David Neiwert has Sara Robinson filling in for him at his Orcinus blog while he's on vacation. She's doing a series on authoritarianism. Without understanding something about that, the actions and speeches of today's Republican Party will seem incomprehensible. (They're pretty darn strange, even if you do understand authoritarianism!)
Listening to the Leavers 08/12/06 was a particularly intriguing one. She talks about an online group in which she participates for recovering Christian fundamentalists, of which she counts herself one.
The whole thing is worth reading. But this one sentence alone is worth the time:
Most of the adult-onset fundies in our group joined up because they were in a similar place of sheer overwhelm.
She uses "adult-onset fundies" to refer to people who convert to an authoritarian church as adults, not having been raised in one.

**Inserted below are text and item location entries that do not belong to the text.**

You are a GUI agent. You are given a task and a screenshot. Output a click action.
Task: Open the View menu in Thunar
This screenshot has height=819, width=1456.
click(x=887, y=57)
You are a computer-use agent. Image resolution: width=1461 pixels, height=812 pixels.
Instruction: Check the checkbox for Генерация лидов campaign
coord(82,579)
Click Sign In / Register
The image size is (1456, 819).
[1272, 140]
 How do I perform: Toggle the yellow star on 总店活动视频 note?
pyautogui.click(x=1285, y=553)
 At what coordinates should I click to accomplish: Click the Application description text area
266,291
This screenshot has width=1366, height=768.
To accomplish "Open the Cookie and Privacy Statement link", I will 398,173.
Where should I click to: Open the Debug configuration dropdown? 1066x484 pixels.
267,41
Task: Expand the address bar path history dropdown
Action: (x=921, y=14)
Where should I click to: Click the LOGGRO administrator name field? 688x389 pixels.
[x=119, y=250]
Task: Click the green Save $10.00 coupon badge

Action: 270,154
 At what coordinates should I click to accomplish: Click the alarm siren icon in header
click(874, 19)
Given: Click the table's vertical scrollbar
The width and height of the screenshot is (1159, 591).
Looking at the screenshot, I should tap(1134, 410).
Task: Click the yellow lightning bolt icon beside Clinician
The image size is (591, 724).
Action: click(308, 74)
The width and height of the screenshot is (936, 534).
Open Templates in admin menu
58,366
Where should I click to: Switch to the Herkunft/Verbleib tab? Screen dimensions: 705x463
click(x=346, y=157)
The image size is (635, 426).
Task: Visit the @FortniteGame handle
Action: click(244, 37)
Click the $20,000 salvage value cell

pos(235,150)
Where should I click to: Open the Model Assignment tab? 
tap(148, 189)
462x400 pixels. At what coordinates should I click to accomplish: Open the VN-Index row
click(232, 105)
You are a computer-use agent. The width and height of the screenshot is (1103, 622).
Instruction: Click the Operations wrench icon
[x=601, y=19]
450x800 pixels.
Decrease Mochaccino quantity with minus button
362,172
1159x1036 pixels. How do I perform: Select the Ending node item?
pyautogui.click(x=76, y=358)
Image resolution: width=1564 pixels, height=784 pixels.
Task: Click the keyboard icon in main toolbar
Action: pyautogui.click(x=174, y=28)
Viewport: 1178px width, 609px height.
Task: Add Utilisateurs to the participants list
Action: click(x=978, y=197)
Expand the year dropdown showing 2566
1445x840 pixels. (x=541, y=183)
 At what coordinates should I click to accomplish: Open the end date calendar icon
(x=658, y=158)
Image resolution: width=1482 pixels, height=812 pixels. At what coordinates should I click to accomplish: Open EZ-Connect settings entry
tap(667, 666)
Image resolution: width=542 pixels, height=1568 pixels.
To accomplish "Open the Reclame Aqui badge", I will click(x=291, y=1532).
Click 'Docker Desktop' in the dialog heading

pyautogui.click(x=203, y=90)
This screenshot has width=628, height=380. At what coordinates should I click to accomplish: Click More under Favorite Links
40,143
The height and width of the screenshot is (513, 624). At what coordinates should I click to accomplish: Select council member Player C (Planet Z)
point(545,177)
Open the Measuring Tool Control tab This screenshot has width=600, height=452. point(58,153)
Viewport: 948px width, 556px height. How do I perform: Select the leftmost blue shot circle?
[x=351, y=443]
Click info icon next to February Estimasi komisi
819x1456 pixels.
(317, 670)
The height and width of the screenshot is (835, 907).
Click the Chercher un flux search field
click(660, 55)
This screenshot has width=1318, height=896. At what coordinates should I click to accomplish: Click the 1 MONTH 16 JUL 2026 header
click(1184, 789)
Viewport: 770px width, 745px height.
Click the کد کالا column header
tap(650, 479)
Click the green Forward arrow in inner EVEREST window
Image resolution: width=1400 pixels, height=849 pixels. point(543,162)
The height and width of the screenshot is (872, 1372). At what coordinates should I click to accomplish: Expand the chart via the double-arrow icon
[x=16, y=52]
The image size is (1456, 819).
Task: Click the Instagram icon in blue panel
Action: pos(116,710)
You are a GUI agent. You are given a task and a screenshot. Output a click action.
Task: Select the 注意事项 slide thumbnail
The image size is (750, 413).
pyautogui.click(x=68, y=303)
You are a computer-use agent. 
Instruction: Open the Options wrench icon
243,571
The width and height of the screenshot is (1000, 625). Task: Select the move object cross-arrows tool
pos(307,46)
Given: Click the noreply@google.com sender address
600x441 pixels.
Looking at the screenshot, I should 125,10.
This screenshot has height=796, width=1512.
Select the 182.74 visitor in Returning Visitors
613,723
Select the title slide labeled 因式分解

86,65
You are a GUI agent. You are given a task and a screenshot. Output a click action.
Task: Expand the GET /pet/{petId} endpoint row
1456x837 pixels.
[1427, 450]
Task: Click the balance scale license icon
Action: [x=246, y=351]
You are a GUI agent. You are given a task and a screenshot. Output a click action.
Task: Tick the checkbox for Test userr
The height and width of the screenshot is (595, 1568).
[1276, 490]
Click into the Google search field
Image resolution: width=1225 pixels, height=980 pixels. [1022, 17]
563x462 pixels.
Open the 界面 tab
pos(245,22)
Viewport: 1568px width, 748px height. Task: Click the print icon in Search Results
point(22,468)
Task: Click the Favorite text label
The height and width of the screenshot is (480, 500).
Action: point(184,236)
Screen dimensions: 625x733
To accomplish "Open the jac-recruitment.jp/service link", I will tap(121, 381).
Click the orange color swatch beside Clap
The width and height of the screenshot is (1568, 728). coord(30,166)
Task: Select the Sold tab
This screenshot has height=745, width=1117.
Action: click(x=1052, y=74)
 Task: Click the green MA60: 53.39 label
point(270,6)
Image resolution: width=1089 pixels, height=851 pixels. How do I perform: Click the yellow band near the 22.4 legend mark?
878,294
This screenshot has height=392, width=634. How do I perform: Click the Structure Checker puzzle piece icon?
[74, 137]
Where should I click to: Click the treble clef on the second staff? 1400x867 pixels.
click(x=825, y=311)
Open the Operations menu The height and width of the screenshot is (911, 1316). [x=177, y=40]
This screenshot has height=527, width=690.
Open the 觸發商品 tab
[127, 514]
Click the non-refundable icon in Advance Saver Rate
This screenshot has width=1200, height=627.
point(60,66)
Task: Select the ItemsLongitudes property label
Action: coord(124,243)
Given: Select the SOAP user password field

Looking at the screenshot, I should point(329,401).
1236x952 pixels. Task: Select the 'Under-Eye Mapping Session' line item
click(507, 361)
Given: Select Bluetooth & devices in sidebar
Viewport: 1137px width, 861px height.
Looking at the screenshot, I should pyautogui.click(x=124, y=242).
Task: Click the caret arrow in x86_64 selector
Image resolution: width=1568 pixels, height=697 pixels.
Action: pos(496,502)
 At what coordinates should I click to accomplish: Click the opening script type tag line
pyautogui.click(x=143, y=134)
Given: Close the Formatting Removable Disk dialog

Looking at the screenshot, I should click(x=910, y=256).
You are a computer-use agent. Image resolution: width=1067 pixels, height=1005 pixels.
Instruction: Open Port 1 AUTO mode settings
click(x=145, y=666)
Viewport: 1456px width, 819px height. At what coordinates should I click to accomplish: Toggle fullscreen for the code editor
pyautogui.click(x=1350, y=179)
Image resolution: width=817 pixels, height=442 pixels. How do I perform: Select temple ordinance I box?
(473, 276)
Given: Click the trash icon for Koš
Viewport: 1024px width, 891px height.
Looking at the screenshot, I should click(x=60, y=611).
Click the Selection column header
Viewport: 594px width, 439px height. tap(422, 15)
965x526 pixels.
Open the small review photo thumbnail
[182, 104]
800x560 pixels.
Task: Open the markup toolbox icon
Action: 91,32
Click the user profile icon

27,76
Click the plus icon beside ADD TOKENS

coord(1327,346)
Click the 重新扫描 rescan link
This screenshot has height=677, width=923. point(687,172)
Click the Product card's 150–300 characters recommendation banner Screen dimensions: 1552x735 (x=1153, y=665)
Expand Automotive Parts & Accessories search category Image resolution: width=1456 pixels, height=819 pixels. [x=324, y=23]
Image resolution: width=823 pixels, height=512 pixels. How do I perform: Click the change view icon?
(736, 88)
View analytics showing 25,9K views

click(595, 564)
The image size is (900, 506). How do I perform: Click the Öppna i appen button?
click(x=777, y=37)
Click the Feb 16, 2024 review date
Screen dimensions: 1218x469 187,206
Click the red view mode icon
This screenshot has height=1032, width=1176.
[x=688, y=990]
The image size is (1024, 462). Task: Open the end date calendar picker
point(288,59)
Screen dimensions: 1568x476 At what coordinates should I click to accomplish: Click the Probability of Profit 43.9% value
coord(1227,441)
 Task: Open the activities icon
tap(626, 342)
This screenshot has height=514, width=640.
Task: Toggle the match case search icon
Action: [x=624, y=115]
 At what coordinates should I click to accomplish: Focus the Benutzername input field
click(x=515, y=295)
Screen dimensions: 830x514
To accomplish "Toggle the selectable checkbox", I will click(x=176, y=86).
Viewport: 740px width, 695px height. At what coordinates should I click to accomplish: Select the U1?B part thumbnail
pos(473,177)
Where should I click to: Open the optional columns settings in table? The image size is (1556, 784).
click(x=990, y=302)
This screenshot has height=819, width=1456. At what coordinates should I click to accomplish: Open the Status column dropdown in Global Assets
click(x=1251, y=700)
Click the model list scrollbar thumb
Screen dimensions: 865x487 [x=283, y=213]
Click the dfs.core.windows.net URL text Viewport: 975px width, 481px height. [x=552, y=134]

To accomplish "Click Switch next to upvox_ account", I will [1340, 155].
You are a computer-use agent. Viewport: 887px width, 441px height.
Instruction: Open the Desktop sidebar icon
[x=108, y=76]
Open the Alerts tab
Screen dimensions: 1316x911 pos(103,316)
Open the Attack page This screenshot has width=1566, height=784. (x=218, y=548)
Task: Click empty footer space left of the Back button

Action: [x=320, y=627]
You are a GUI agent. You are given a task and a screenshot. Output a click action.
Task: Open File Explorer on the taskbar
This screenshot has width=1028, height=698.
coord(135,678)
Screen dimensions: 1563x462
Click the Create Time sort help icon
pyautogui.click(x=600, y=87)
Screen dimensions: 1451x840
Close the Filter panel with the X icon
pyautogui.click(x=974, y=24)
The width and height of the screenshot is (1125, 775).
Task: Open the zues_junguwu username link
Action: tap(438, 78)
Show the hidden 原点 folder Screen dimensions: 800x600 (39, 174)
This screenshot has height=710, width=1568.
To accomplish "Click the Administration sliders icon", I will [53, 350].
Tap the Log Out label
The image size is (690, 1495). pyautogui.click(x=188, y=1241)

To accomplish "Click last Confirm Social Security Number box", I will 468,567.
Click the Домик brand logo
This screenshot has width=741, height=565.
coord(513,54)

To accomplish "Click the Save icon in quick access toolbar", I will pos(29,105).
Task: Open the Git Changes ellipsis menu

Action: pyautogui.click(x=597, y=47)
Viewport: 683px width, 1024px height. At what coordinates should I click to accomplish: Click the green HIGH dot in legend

The "sheer overwhelm" phrase is pretty clear, it refers to being in state of being sheerly overwhelmed. I'm not sure "sheer overwhelm" is gramatically correct. But, heck, language changes. And I'm adopting that one as part of my vocabulary. Saying "they were in a place of sheer overwhelm" just conveys a different concept than "feeling sheerly overwhelmed." "Place of sheer overwhelm" has a sense of being profoundly trapped that "sheerly overwhelmed" doesn't quite catch.
I'm going to use "adult-onset fundies", too, although I prefer the spelling "fundi".